Employer and Employer’s parent and their respective past and present subsidiaries, affiliates, partners, directors, officers, owners, shareholders, predecessors, joint employers, successor employers and agents, and each of them agree to RELEASE, ACQUIT and forever DISCHARGE and do hereby RELEASE, ACQUIT and forever DISCHARGE Executive and his affiliates, agents, attorneys, heirs, successors and assigns of and from any and all debts, obligations, claims, counterclaims, demands, judgments, and/or causes of action of any kind whatsoever (whether known or unknown, in tort, contract, at law or in equity, by statute or regulation, or on any basis), based on facts occurring at any time before, or at the time of, Executive's signing of this Agreement, for any damages or other remedies of any kind, including, without limitation, direct or indirect, consequential, compensatory, actual, punitive, or any other damages, attorneys' fees, expenses, reimbursements, costs of any kind or reinstatement.
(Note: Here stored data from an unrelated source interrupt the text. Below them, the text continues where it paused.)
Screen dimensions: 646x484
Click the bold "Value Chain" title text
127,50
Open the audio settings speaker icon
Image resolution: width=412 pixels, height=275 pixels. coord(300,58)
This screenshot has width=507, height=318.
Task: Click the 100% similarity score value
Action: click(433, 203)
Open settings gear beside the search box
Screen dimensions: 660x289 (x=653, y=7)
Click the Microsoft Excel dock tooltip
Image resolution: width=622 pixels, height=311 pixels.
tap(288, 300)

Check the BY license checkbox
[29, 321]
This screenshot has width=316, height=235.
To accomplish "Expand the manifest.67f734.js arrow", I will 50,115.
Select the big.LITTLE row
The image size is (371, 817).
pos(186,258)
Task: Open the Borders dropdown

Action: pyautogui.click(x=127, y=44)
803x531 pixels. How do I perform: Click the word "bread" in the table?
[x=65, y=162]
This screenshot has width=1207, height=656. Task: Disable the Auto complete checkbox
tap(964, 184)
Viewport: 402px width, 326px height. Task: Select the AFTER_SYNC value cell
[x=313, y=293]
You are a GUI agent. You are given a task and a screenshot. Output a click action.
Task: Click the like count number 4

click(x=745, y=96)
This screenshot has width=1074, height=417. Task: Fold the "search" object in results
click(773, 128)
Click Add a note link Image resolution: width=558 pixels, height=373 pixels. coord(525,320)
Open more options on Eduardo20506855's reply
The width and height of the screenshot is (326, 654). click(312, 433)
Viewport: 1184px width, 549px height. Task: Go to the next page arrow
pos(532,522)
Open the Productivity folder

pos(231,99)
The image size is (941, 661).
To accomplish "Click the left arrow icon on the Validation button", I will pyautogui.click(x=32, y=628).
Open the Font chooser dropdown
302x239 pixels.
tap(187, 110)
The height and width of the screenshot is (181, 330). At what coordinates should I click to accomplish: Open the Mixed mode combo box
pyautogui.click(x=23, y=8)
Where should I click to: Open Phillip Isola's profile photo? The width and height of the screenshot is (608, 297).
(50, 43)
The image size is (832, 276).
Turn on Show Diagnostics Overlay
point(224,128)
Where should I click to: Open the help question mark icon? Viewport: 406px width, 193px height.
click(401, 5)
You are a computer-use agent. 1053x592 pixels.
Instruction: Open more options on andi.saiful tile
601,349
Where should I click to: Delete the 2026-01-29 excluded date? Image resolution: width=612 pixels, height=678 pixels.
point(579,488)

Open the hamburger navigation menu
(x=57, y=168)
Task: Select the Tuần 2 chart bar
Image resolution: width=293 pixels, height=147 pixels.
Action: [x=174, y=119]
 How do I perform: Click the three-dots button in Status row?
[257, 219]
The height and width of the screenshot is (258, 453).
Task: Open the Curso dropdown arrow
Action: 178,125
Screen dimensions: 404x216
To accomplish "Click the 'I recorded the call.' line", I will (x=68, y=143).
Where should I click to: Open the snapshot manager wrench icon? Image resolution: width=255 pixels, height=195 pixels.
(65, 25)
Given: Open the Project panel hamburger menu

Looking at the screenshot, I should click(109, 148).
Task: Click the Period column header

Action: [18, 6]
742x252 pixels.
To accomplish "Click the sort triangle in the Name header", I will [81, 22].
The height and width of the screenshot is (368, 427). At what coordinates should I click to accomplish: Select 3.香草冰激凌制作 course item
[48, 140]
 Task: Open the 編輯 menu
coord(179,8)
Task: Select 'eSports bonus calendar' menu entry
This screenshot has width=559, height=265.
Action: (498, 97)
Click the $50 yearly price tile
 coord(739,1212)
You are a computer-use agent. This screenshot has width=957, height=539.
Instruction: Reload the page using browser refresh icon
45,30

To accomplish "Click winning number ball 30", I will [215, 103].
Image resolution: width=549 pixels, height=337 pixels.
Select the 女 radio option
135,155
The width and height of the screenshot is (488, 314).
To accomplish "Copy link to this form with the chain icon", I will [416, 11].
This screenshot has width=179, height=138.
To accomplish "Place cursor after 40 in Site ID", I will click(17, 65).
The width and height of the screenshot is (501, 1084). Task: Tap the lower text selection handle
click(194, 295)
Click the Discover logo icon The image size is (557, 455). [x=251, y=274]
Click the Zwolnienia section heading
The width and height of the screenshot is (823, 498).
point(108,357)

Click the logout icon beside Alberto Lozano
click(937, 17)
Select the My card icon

This release includes, but is not limited to, any and all rights or claims, demands, and/or causes of action arising out of Executive’s employment, separation or termination from employment with Employer; except that Employer and Executive agree that such RELEASE, ACQUITTAL and DISCHARGE shall not relieve Executive from his obligations under this Agreement and any claims or rights that Employer may have arising after the date that Executive executes this Agreement. Further, Employer and Executive (on behalf of itself and the Released Parties) expressly warrant and agree not to institute, and have not instituted, any legal proceeding against the Executive or Executive’s heirs, administrators, executors, successors and assigns before any state or federal agency, any arbitral body, or any court for any claims described in this section based on facts occurring at any time before or at the time of the execution of this Agreement.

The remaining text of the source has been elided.